- **WHAT THE EXERCISE ASKS**
Everything from the line with "Click the pencil icon beside Edit conditions" down to the last line of the material below must be written out exactly. Leave out all other lines.

- **THE RECORDS**

※

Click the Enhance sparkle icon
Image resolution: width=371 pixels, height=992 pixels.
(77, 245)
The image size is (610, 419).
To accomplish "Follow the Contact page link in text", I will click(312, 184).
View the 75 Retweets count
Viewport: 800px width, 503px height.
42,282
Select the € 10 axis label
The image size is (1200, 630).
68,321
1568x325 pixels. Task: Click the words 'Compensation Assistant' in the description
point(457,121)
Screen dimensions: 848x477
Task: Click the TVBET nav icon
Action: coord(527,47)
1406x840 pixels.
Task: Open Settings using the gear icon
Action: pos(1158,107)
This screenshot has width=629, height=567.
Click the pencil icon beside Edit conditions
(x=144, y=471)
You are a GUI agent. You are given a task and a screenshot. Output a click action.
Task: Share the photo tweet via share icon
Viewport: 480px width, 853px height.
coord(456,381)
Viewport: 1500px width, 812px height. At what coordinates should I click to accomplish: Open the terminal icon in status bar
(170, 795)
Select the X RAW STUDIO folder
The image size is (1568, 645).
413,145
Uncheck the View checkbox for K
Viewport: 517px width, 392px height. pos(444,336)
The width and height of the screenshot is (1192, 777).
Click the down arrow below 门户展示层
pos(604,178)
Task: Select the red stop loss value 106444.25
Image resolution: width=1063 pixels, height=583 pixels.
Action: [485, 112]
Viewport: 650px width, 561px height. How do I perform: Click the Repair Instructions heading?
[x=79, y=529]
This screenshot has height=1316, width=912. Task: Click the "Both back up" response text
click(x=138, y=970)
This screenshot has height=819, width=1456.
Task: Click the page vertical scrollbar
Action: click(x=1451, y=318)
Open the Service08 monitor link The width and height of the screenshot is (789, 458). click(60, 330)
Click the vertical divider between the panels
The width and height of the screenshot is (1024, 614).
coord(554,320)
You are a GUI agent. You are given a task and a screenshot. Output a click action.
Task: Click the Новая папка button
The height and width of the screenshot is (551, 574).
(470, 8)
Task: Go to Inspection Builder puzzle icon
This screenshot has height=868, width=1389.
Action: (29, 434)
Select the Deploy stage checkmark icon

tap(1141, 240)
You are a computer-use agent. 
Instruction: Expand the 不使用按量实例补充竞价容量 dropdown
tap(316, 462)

※

- **EXPECTED ANSWER**
Click the pencil icon beside Edit conditions
(x=144, y=471)
You are a GUI agent. You are given a task and a screenshot. Output a click action.
Task: Share the photo tweet via share icon
Viewport: 480px width, 853px height.
coord(456,381)
Viewport: 1500px width, 812px height. At what coordinates should I click to accomplish: Open the terminal icon in status bar
(170, 795)
Select the X RAW STUDIO folder
The image size is (1568, 645).
413,145
Uncheck the View checkbox for K
Viewport: 517px width, 392px height. pos(444,336)
The width and height of the screenshot is (1192, 777).
Click the down arrow below 门户展示层
pos(604,178)
Task: Select the red stop loss value 106444.25
Image resolution: width=1063 pixels, height=583 pixels.
Action: [485, 112]
Viewport: 650px width, 561px height. How do I perform: Click the Repair Instructions heading?
[x=79, y=529]
This screenshot has height=1316, width=912. Task: Click the "Both back up" response text
click(x=138, y=970)
This screenshot has height=819, width=1456.
Task: Click the page vertical scrollbar
Action: click(x=1451, y=318)
Open the Service08 monitor link The width and height of the screenshot is (789, 458). click(60, 330)
Click the vertical divider between the panels
The width and height of the screenshot is (1024, 614).
coord(554,320)
You are a GUI agent. You are given a task and a screenshot. Output a click action.
Task: Click the Новая папка button
The height and width of the screenshot is (551, 574).
(470, 8)
Task: Go to Inspection Builder puzzle icon
This screenshot has height=868, width=1389.
Action: (29, 434)
Select the Deploy stage checkmark icon

tap(1141, 240)
You are a computer-use agent. 
Instruction: Expand the 不使用按量实例补充竞价容量 dropdown
tap(316, 462)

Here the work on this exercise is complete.